RECORDS FOR THE EXERCISE:
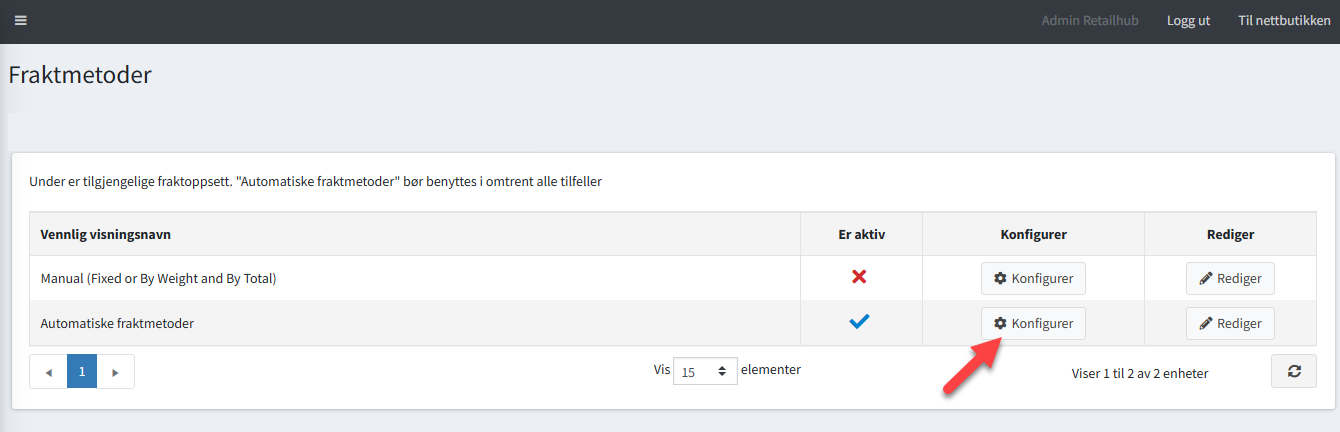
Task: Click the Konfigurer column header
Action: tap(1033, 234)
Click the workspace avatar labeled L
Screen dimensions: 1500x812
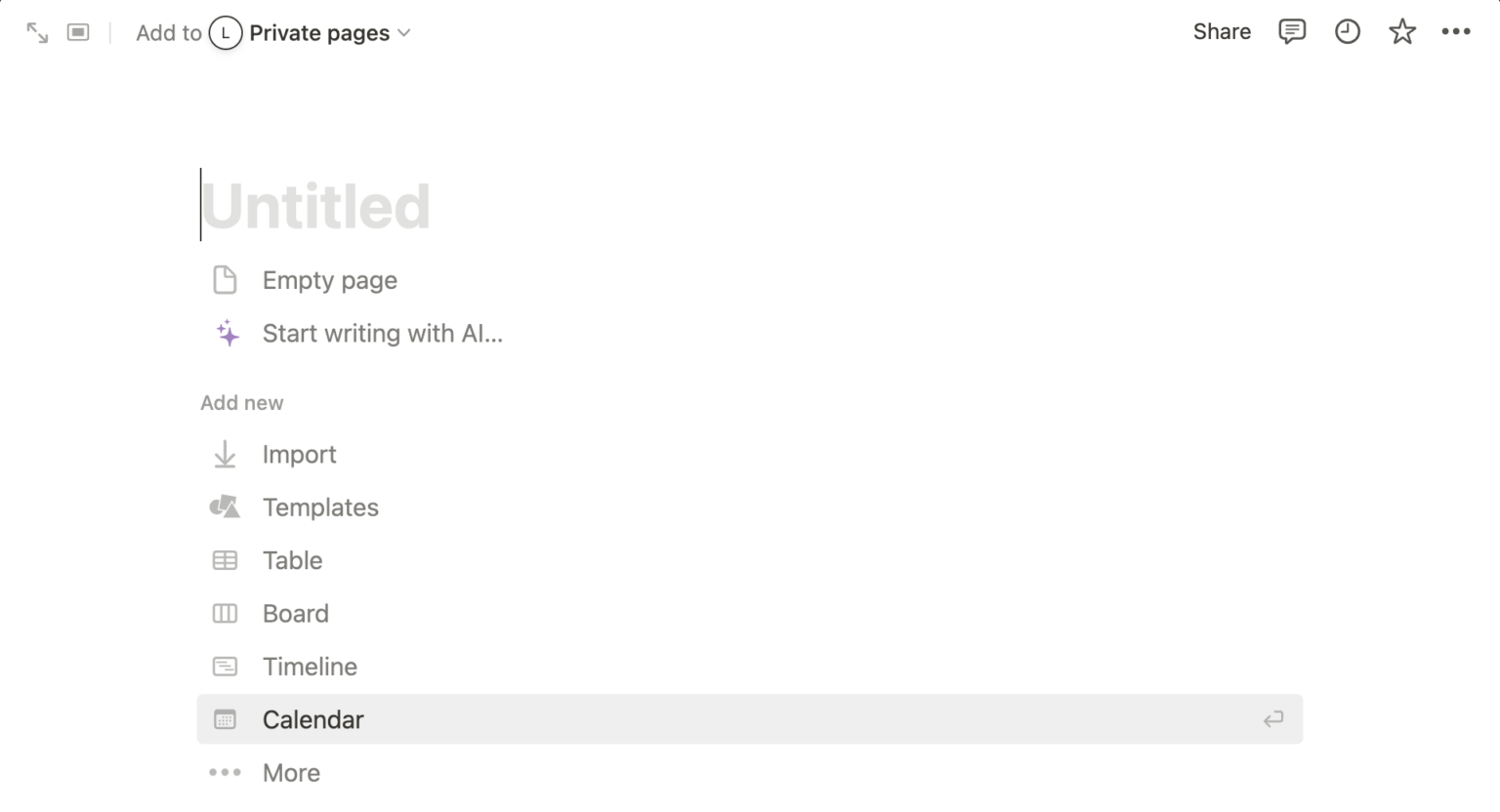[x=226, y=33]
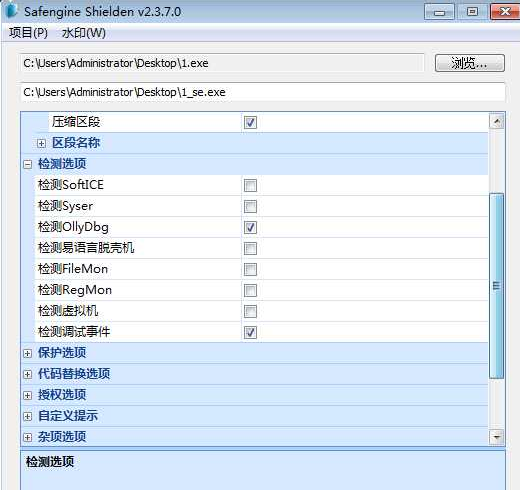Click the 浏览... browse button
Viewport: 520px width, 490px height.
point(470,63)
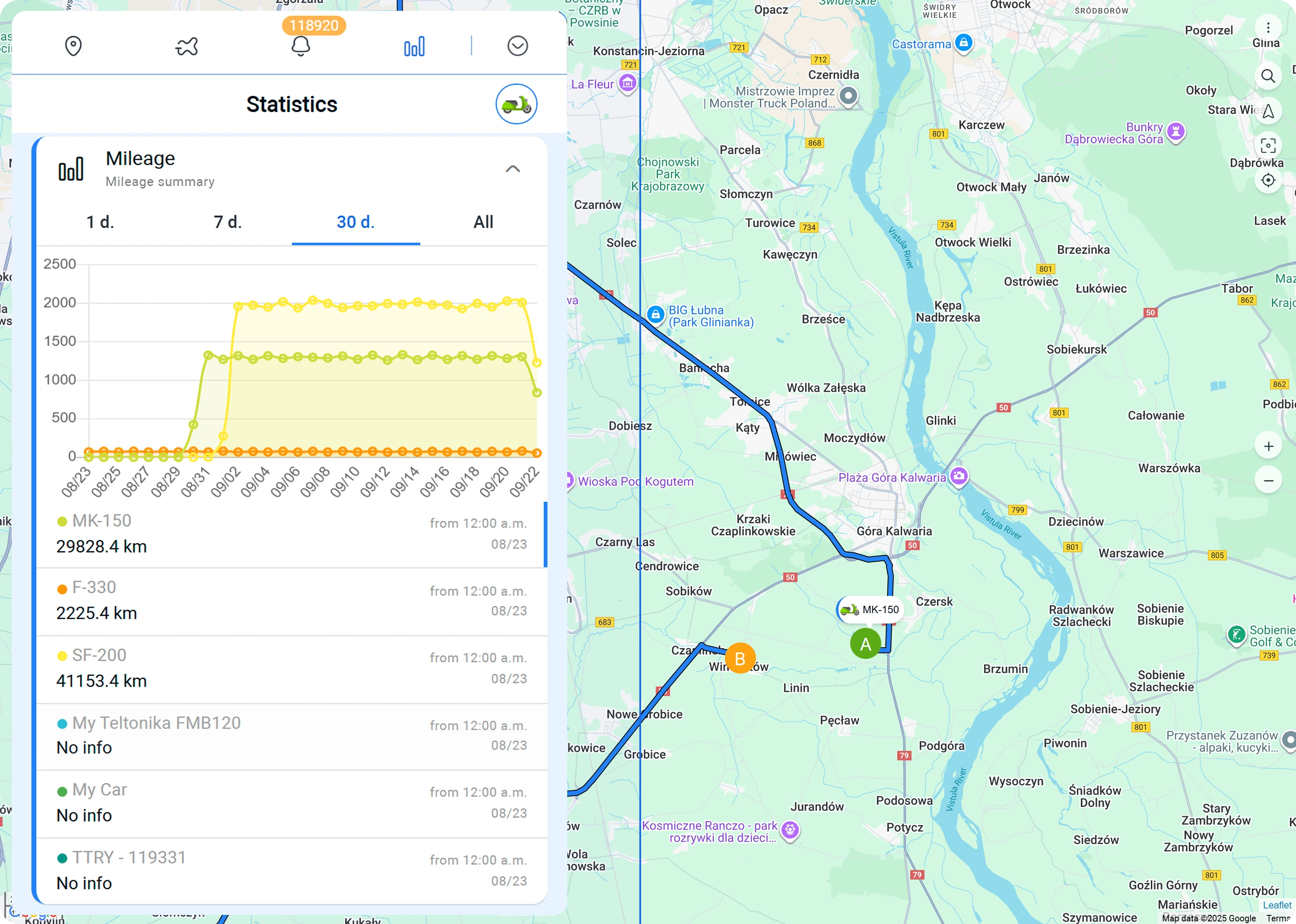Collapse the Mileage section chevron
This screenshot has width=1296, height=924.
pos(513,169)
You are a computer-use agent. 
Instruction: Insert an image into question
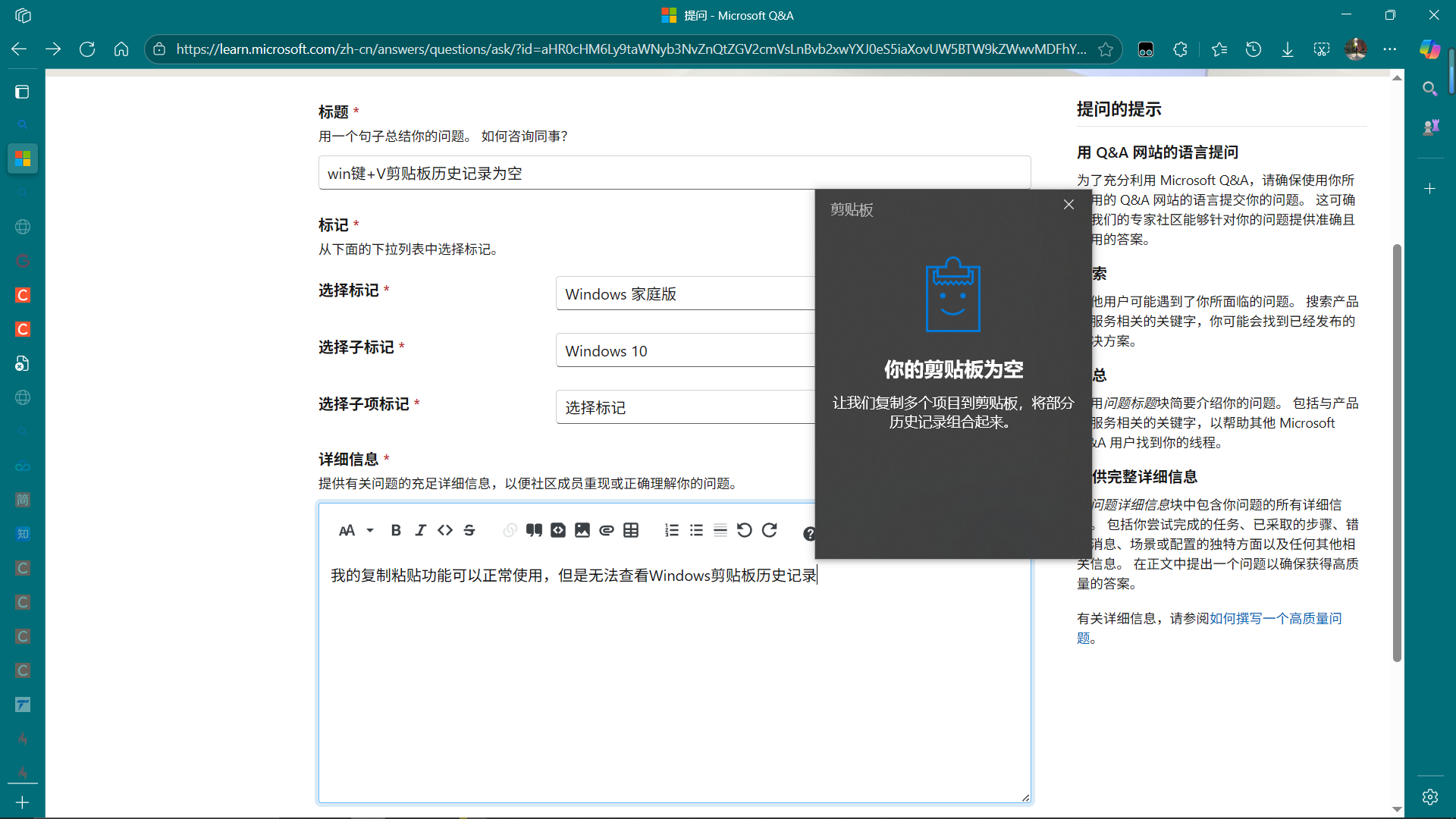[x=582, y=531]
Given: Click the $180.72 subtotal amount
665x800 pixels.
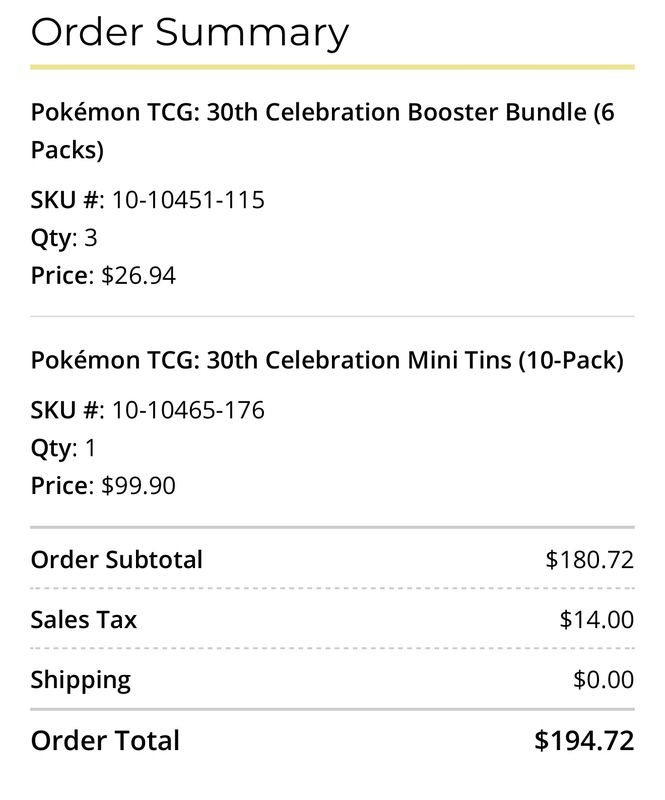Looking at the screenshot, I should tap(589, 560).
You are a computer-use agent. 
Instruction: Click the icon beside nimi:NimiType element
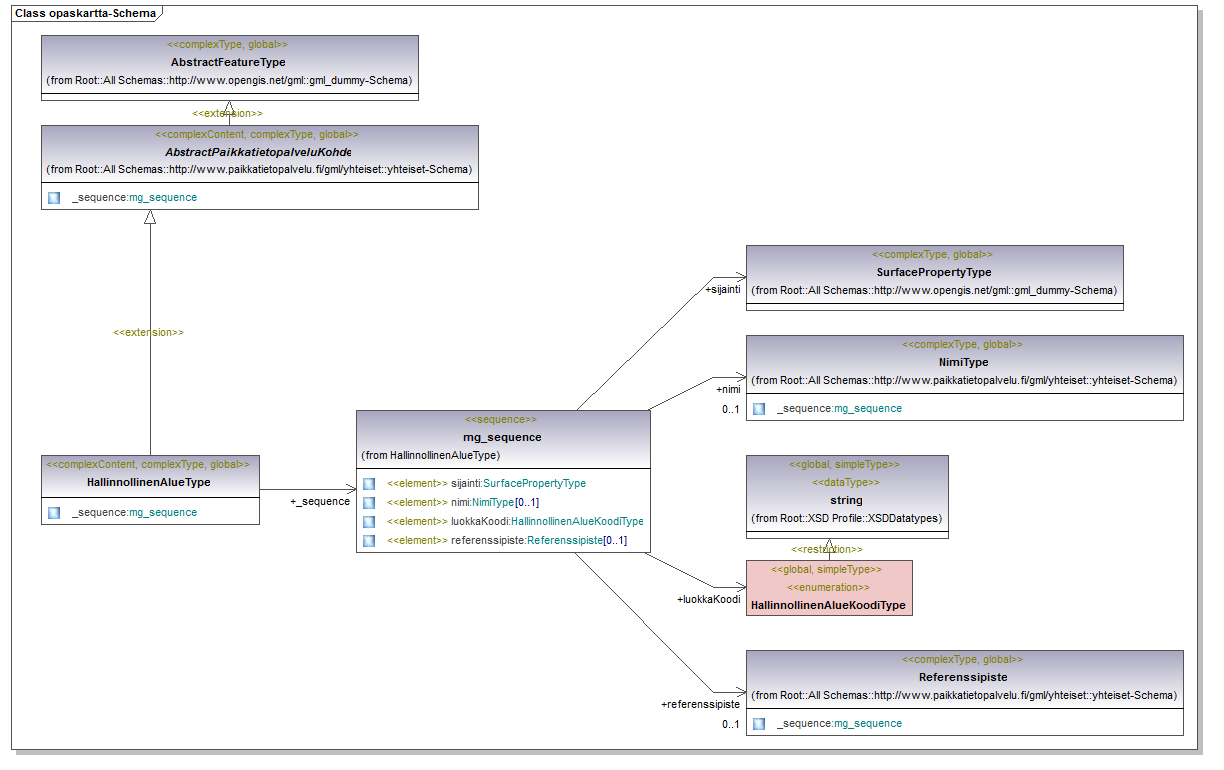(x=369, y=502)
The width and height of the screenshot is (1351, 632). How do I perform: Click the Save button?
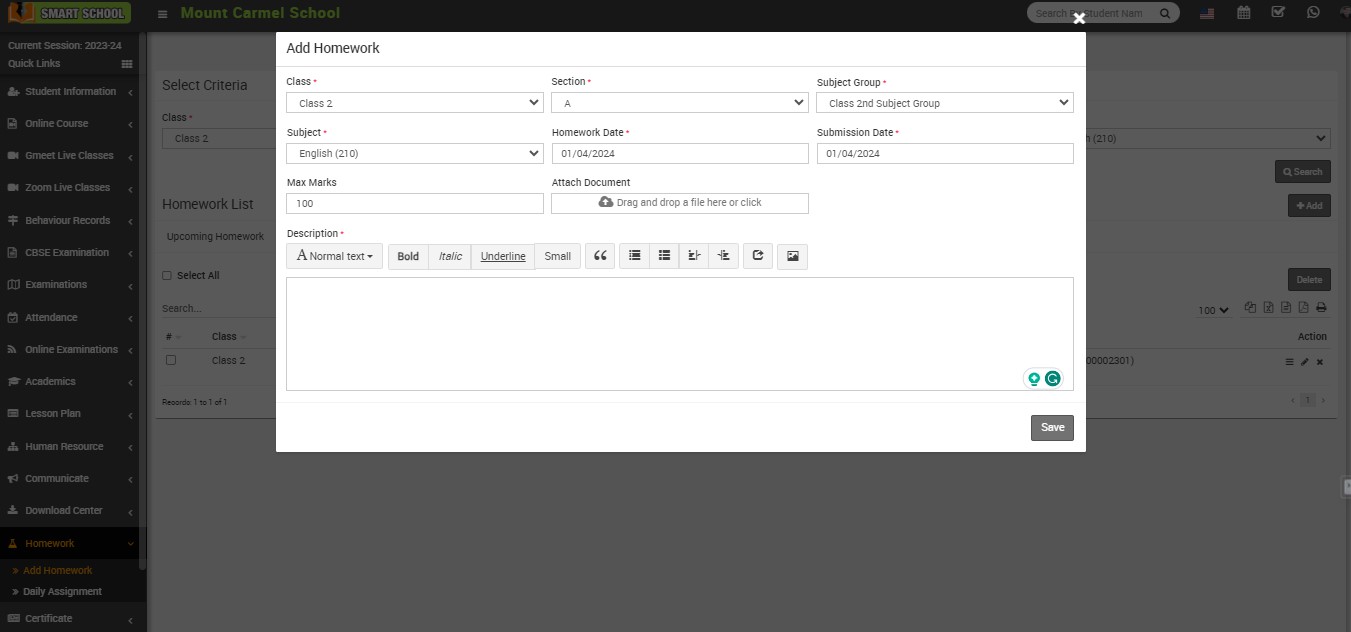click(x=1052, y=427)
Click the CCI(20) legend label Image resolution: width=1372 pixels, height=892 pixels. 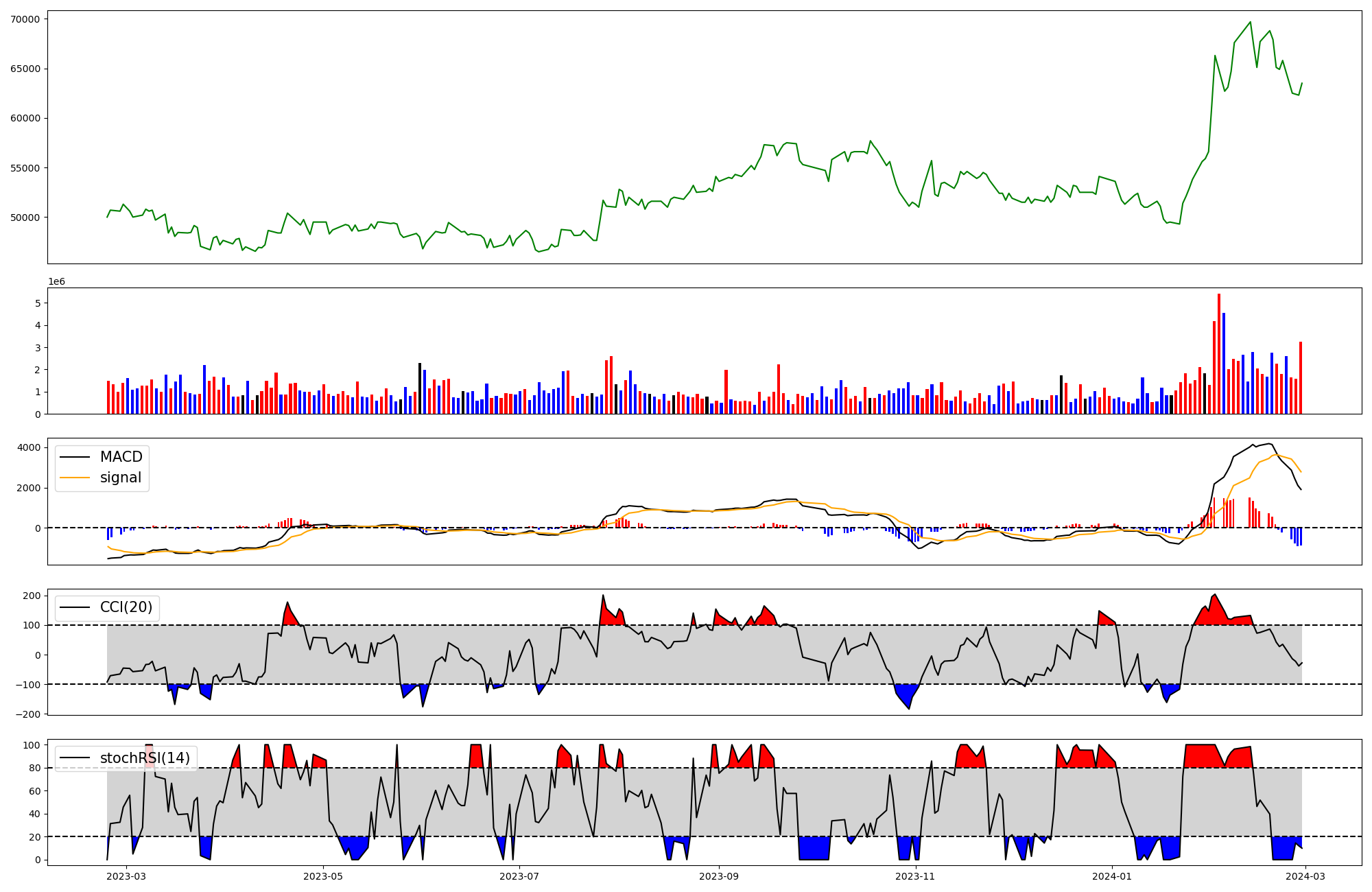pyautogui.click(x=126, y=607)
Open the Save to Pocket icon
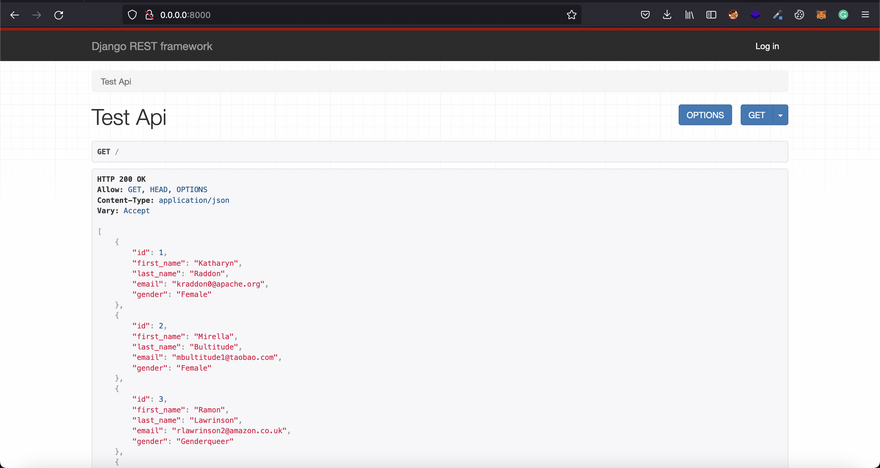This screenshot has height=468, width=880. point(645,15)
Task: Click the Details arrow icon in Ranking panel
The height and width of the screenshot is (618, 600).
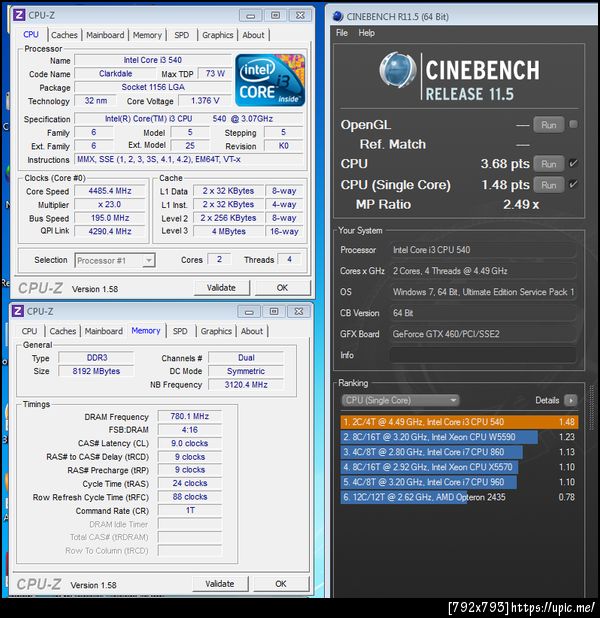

WRITTEN INSTRUCTION: Please copy out the lines of the items above without changes, starting at the line that contains "Given: Click the $180.72 subtotal amount" and ending after the line that contains "click(x=1052, y=427)". Leave the pictures out of your answer.

WRITTEN RESPONSE:
Given: Click the $180.72 subtotal amount
665x800 pixels.
Looking at the screenshot, I should tap(589, 560).
You are a computer-use agent. 
Instruction: Click the icon beside nimi:NimiType element
(x=369, y=502)
The width and height of the screenshot is (1351, 632). How do I perform: Click the Save button?
click(x=1052, y=427)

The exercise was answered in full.